Discipline: Computer Sciences and Information Management
Subcategory: Computer Science & Information Systems
Session: 3
Room: Hoover
Nhat Phan - Fort Valley State University
Co-Author(s): Chunhua Dong, Fort Valley State University, Fort Valley, GA.
Thermal face recognition is a more refreshing part of the facial recognition area, using the implementation of the growing artificial intelligence technology. Thermal face recognition has the potential to play a crucial role in the modern field of security, with the ability to recognize identities of individuals using their thermal infrared facial images that can be taken when the light is absent. In this study, we propose a thermal face recognition algorithm using the cross-modal support vector machine (SVM). First, band-pass filters called Difference of Gaussians (DoG) are used to emphasize edges and other details in addition to removing high and low-frequency noise. Then the texture features of images are extracted using the histogram of oriented gradients (HOG), which reduce the modality discriminant between visible and thermal facial features. Finally, we incorporate the thermal information into a one-vs-all SVM-based framework to enhance cross-model recognition. A binary SVM model is built for each subject in the training dataset, in which visible face images of this subject are positive samples and visible face images of the remaining subjects are negative samples. To improve the cross-modal discriminability between the subjects, a set of unrelated thermal face images are added as cross-examples to all the SVM models as negative samples. The trained SVM models were used to identify the corresponding subjects of test thermal images. Experimental results have demonstrated that the thermal cross-examples provide useful cross-modal information and improve recognition performance.

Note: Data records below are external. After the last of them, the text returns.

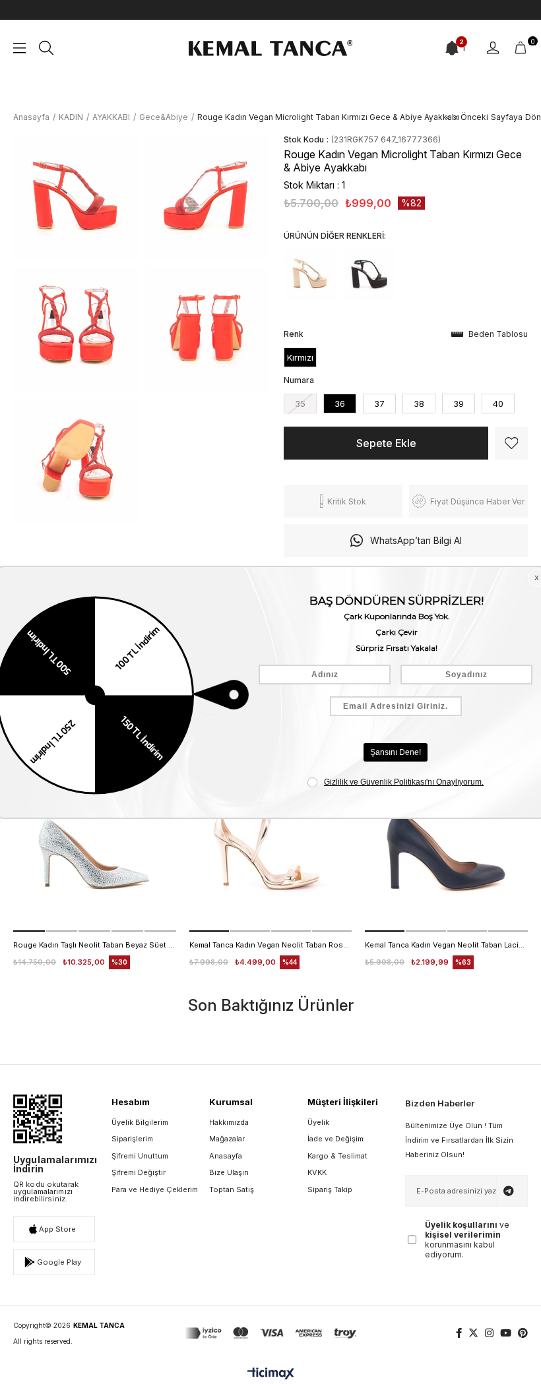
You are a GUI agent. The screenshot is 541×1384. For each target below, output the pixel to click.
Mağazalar (227, 1138)
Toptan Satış (231, 1189)
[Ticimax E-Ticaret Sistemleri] (270, 1374)
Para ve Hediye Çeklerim (154, 1189)
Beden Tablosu (498, 334)
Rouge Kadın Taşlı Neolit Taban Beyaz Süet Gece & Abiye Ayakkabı (94, 944)
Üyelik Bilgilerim (139, 1122)
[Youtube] (505, 1333)
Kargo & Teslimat (337, 1155)
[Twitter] (473, 1333)
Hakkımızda (229, 1122)
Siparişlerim (132, 1138)
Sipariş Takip (329, 1189)
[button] (29, 931)
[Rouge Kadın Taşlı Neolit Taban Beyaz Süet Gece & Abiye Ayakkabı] (94, 850)
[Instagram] (489, 1333)
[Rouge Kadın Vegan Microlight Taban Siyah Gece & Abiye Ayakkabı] (369, 275)
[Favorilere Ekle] (511, 443)
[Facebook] (459, 1333)
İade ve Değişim (335, 1138)
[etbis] (37, 1119)
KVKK (317, 1172)
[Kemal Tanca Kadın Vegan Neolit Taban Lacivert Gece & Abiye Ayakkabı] (446, 850)
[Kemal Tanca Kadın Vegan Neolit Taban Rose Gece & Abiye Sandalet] (270, 850)
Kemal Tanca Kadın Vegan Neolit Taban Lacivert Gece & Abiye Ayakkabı (446, 944)
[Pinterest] (523, 1333)
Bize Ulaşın (229, 1172)
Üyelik (318, 1122)
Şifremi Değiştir (138, 1172)
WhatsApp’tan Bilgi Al (416, 540)
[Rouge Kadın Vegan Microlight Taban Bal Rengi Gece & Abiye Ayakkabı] (310, 275)
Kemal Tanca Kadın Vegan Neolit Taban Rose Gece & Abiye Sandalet (270, 944)
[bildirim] (452, 48)
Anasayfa (225, 1155)
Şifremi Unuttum (139, 1155)
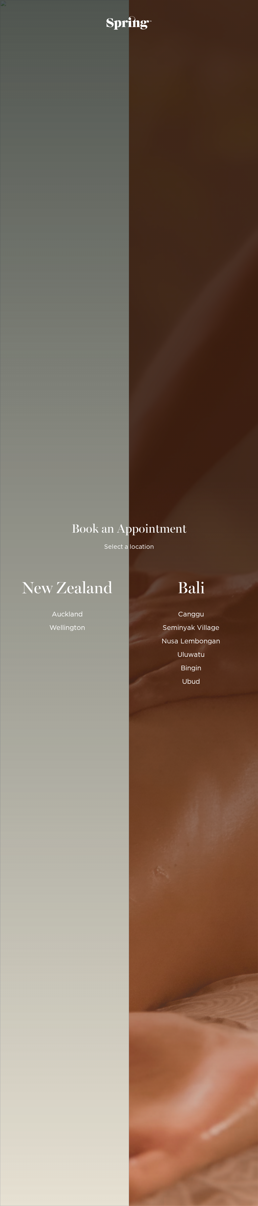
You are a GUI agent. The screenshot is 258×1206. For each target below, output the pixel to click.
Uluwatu (191, 654)
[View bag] (250, 23)
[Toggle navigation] (8, 23)
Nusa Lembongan (191, 641)
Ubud (191, 681)
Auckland (67, 614)
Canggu (191, 614)
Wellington (67, 627)
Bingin (191, 668)
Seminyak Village (191, 627)
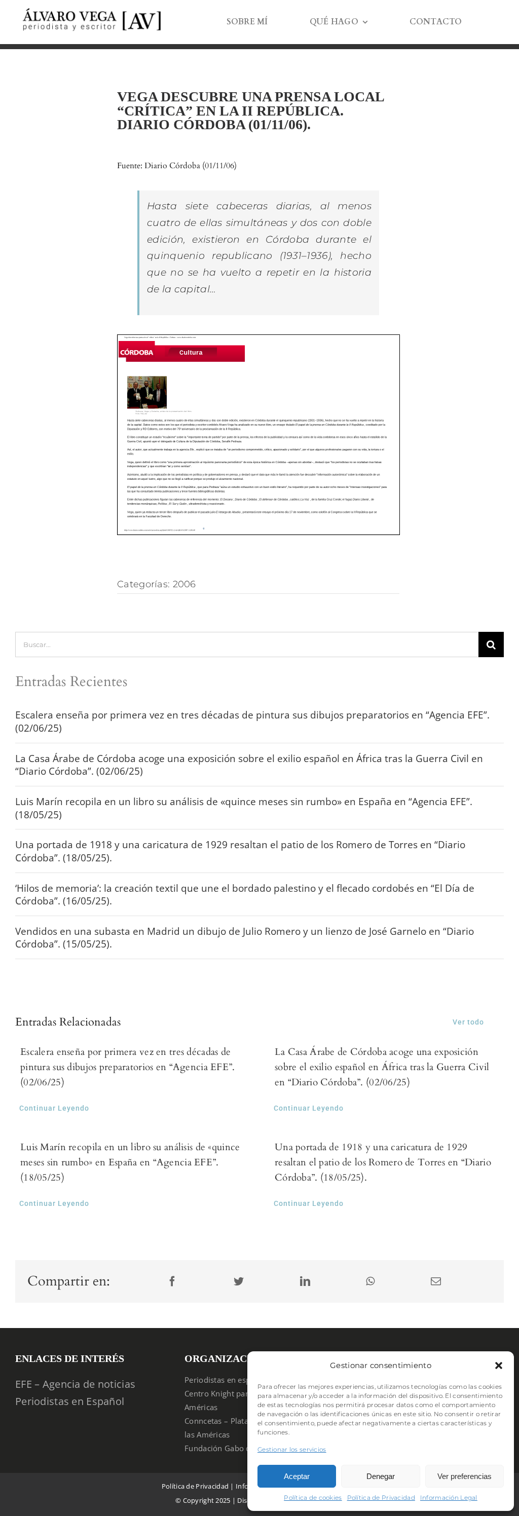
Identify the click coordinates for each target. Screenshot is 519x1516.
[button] (499, 1365)
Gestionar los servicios (291, 1449)
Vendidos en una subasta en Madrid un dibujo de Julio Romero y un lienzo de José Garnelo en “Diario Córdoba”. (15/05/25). (244, 938)
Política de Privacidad (381, 1497)
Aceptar (297, 1476)
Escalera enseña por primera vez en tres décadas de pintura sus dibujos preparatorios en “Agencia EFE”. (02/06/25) (252, 721)
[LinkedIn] (305, 1282)
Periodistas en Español (69, 1401)
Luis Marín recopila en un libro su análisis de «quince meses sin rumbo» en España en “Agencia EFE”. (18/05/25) (243, 808)
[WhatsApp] (370, 1282)
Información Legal (448, 1497)
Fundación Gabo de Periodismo (241, 1448)
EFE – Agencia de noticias (75, 1384)
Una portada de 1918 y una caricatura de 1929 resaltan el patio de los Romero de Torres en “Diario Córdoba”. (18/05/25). (240, 851)
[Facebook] (172, 1282)
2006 (184, 584)
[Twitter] (239, 1282)
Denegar (380, 1476)
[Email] (436, 1282)
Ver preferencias (464, 1476)
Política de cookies (313, 1497)
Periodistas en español (225, 1380)
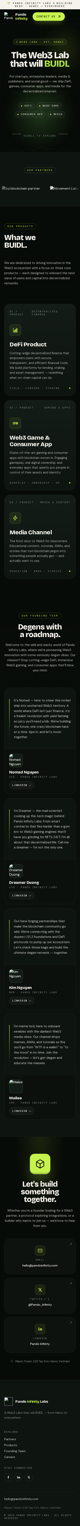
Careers (9, 1457)
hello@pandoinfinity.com (21, 1499)
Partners (10, 1439)
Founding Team (15, 1451)
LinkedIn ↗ (21, 785)
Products (10, 1445)
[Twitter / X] (29, 1477)
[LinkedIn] (19, 1477)
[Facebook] (8, 1477)
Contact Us (45, 16)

Funder Acknowledgement(s): The research was sponsored by the Army Research Office and was accomplished under Grant Number W911NF-18-1-0457
Faculty Advisor: Xiangyan Zeng, zengx@fvsu.edu
Role: I participate in writing the source code and running the program using different parameters to provide the results for discussion. I also provide feedback on the performance of the program and be involved in the discussion of how to improve the program.